V.                Analyse

[22]           Le ministre ne critique pas le fait que la juge de la citoyenneté ait choisi d’appliquer le critère Koo. Il soutient toutefois qu’il y a lieu d’annuler la décision de la juge de la citoyenneté parce qu’elle a mal appliqué ce critère. De son côté, le défendeur soutient que la juge de la citoyenneté a rendu une décision intelligible que la Cour devrait respecter.

[23]           Il est bien établi en droit qu’une cour de révision doit faire preuve d’une grande retenue à l’égard des conclusions des juges de la citoyenneté. Ces représentants de l’État sont les mieux placés pour examiner les demandes de citoyenneté, en raison de leur expérience et des connaissances qu’ils possèdent dans ces domaines. À la différence des tribunaux, ils ont l’avantage d’interroger les demandeurs en personne et de les entendre témoigner sous serment. Pour ces motifs, la Cour ne peut apprécier à nouveau la preuve pour obtenir le résultat qu’elle préférerait. Dans le cadre d’un contrôle judiciaire, la Cour examine simplement la question de savoir si le juge de la citoyenneté a rendu une décision transparente, justifiée et intelligible : Dunsmuir c Nouveau‑Brunswick, 2008 CSC 9, au paragraphe 47.

[24]           En l’espèce, je suis convaincu que la juge de la citoyenneté n’a pas appliqué correctement le critère de résidence. Malgré la déférence due à la juge de la citoyenneté, sa décision dans la présente affaire en particulier était déraisonnable.

[25]           La jurisprudence a établi un critère à deux volets pour examiner la résidence. Premièrement, le juge de la citoyenneté doit décider si la personne a établi une résidence au Canada avant ou au début de la période pertinente. C’est seulement si cette condition est remplie que l’on peut passer au deuxième volet : Canada (Ministre de la Citoyenneté et de l’Immigration) c Chang, 2013 CF 432 (Chang), au paragraphe 4; Canada (Ministre de la Citoyenneté et de l’Immigration) c Udwadia, 2012 CF 394 (Udwadia), au paragraphe 21.
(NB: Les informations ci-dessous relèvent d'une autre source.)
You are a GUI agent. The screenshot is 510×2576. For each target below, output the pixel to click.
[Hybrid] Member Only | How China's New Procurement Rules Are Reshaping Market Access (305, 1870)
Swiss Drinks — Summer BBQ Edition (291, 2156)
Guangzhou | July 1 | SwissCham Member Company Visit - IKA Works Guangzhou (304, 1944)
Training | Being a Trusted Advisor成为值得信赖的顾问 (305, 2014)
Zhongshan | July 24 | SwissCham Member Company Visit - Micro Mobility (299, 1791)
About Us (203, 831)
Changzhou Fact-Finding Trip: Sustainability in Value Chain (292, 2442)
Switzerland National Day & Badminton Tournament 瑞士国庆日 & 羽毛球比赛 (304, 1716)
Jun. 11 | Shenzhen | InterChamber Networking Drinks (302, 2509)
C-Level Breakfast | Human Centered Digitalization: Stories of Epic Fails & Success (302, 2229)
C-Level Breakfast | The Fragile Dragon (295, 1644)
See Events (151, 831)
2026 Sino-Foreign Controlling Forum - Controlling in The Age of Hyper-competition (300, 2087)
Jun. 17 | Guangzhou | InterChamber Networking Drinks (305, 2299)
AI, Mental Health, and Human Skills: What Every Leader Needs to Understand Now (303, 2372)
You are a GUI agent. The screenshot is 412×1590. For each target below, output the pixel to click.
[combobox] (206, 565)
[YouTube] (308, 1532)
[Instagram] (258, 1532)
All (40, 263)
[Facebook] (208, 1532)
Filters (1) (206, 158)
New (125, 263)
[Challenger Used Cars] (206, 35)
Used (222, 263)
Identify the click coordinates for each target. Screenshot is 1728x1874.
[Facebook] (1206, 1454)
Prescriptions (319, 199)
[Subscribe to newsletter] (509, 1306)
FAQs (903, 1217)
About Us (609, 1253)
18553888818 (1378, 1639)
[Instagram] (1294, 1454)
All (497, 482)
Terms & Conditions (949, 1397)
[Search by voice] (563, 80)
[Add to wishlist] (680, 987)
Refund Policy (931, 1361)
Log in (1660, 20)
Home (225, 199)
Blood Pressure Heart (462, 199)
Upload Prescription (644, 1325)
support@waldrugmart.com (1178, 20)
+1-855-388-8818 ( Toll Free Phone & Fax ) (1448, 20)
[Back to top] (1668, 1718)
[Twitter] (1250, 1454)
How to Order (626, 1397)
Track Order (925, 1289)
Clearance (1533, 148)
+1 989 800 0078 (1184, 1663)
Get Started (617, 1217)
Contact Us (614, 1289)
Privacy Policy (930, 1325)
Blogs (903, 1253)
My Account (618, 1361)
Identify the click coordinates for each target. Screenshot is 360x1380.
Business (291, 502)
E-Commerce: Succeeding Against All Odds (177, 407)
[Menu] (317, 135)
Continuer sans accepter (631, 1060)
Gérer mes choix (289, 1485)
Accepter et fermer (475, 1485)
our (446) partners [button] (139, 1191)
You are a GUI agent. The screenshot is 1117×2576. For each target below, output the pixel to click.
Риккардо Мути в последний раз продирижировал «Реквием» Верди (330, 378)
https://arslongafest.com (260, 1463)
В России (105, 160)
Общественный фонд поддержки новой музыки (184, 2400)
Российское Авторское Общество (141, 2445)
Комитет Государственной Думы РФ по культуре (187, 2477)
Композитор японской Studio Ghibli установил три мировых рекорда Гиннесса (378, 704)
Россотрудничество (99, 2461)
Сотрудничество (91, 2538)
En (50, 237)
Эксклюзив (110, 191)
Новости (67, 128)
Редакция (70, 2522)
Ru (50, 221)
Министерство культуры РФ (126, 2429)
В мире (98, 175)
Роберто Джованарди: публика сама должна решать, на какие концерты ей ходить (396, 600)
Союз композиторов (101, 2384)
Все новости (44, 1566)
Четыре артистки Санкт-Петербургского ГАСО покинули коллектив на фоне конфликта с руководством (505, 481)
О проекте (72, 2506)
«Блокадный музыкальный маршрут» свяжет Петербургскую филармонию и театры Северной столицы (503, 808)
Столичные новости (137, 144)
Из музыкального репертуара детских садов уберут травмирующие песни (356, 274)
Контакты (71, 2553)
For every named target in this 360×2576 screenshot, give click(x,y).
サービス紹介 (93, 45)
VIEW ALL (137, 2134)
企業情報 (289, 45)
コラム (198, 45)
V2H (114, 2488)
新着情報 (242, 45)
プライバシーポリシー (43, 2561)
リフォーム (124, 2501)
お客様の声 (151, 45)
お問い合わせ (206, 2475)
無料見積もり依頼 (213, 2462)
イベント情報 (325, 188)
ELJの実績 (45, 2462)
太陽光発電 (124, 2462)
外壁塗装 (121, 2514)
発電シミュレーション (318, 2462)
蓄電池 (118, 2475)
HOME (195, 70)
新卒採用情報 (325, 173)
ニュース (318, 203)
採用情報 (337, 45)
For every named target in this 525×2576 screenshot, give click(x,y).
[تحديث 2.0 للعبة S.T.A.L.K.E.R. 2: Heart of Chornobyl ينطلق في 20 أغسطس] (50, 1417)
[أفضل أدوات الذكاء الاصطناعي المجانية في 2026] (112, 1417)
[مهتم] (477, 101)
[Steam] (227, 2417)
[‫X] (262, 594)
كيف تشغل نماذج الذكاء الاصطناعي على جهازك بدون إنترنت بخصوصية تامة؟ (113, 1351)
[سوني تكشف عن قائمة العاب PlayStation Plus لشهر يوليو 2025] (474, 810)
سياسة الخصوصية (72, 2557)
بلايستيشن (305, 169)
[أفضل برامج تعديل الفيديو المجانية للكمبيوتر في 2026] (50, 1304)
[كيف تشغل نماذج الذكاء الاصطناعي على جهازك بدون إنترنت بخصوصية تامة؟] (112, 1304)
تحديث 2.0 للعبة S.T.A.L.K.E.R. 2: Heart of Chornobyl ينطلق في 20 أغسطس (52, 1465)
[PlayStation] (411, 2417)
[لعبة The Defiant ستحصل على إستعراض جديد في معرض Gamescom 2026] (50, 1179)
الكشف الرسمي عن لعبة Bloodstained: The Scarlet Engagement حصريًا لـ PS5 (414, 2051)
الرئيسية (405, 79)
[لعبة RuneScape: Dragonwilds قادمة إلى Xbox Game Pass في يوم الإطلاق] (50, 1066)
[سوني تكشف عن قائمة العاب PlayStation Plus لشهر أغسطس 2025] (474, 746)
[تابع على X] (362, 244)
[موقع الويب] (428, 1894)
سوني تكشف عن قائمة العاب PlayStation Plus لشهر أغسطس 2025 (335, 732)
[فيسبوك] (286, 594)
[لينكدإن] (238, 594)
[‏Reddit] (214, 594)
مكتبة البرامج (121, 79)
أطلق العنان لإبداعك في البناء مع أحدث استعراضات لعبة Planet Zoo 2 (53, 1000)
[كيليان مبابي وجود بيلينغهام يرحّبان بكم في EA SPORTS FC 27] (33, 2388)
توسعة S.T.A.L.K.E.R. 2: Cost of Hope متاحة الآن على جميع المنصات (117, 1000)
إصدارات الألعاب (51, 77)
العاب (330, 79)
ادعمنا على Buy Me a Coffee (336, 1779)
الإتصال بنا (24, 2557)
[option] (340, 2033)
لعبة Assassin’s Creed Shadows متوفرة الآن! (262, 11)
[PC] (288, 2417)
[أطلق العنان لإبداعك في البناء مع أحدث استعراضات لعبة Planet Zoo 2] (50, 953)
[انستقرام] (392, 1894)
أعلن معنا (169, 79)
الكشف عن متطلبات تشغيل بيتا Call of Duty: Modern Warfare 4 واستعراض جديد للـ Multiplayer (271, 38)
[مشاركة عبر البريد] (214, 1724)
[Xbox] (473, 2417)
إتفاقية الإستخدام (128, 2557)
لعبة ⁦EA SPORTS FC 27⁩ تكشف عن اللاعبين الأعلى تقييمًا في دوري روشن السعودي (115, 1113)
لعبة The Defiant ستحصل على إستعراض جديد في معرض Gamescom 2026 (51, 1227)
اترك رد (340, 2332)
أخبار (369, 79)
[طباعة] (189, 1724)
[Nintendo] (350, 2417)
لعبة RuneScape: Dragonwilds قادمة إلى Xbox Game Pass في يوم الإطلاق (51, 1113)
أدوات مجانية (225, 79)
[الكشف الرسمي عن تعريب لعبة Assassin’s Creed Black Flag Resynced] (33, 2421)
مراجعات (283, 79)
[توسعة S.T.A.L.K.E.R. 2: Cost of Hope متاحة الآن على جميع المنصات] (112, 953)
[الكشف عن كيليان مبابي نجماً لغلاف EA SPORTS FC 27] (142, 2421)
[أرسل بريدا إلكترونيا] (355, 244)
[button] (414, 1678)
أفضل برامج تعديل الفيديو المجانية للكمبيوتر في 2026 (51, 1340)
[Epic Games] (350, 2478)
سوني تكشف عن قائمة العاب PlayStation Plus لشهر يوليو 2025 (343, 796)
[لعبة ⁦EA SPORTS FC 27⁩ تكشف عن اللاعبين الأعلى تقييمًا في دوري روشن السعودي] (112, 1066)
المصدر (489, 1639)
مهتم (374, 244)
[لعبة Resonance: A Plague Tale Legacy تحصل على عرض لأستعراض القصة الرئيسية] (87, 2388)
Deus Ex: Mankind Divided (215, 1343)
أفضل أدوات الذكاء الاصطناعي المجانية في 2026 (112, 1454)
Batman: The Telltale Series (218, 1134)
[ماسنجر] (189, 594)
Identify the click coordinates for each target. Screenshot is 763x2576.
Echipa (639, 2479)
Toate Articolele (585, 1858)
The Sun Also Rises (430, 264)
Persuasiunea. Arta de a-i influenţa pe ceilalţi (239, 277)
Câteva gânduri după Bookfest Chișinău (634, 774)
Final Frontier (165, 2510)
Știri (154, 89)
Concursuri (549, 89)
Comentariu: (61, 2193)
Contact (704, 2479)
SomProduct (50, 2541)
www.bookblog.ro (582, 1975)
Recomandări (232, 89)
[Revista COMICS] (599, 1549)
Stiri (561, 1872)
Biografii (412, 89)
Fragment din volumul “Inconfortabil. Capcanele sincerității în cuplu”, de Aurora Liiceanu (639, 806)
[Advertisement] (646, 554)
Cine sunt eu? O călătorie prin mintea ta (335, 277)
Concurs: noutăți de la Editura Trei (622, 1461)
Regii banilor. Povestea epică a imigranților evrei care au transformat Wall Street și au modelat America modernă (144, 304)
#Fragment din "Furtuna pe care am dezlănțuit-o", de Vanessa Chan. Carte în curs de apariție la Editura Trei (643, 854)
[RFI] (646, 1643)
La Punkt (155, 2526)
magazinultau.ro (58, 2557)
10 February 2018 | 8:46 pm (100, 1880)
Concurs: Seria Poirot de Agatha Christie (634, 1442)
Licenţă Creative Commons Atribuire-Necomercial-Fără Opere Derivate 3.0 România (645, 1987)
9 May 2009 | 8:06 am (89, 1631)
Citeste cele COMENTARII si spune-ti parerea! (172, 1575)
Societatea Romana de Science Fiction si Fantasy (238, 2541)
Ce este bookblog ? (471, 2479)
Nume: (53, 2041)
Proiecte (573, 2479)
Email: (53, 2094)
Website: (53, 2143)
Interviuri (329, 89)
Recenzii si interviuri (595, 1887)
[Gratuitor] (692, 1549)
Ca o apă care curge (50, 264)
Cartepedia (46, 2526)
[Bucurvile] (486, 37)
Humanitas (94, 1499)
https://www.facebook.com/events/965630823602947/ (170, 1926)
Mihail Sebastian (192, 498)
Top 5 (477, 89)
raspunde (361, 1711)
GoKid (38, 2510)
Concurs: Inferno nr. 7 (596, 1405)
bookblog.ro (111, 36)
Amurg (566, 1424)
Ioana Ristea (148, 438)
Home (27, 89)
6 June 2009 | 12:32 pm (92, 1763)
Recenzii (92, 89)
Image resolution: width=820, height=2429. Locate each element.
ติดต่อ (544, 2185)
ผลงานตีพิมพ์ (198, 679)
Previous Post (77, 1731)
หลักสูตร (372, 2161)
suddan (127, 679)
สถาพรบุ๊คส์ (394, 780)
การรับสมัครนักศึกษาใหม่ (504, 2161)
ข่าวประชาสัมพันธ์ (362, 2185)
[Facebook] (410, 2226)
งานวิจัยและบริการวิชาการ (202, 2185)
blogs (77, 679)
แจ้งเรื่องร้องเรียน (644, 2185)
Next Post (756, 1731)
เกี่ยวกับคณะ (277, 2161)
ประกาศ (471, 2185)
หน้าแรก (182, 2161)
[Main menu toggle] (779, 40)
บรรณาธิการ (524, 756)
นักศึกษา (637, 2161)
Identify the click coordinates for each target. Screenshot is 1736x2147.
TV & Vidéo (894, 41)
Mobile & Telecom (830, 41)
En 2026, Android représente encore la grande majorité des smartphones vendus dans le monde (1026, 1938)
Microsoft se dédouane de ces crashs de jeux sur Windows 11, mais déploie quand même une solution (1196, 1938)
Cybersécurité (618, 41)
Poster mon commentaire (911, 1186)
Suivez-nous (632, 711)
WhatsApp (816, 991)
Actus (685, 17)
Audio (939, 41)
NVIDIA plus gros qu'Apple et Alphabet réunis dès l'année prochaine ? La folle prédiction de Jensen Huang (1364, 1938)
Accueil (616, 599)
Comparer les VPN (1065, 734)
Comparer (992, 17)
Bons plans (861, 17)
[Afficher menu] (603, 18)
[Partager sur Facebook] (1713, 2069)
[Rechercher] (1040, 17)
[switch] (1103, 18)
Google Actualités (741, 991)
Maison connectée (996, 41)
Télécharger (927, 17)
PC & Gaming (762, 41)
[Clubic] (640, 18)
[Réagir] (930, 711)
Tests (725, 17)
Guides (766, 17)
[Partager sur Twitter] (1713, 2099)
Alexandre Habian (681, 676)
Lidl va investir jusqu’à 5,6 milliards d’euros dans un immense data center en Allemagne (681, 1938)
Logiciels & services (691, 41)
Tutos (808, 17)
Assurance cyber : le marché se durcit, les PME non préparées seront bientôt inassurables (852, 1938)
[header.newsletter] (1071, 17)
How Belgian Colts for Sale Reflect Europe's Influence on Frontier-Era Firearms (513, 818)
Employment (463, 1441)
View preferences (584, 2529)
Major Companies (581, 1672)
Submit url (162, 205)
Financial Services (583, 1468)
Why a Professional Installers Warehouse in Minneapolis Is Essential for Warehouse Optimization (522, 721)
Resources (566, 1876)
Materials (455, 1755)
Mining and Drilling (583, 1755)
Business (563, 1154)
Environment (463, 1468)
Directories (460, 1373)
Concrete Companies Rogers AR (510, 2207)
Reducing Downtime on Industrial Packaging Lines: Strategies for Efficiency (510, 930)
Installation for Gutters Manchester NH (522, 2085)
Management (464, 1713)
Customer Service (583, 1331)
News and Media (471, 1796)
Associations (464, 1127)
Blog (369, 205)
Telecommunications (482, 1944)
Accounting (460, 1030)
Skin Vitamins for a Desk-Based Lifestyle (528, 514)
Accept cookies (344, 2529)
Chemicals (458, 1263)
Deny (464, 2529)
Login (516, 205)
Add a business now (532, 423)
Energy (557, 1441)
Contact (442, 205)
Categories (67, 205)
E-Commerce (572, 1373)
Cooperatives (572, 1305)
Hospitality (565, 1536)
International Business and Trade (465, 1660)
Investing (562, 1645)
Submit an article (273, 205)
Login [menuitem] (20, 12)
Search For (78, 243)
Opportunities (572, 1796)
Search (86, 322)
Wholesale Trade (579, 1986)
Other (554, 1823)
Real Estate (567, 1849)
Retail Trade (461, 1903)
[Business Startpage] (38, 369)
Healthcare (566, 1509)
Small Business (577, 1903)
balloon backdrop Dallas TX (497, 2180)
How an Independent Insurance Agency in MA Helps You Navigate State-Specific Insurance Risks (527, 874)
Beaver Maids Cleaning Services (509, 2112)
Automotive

[26]           Si la première condition est remplie, le juge de la citoyenneté doit décider si la résidence de la personne intéressée lui donne le droit d’obtenir la citoyenneté canadienne. La jurisprudence admet trois critères différents pour régler la question. Le critère Koo est un de ces critères. Encore une fois, le demandeur ne conteste pas le fait que la juge de la citoyenneté pouvait utiliser ce critère.

[27]           En l’espèce, la juge de la citoyenneté n’a jamais expressément abordé la question préliminaire. Elle est immédiatement passée aux six questions de la décision Koo sans se demander si M. Ojo avait déjà établi sa résidence au Canada. Comme mon collègue le juge O’Reilly l'a déclaré dans Udwadia, précitée, au paragraphe 22, il incombe au juge de la citoyenneté de déterminer si la personne concernée a établi sa résidence au Canada ainsi que le moment où elle l’a fait. Dans la décision faisant l’objet du présent contrôle, cette question n’a pas été examinée.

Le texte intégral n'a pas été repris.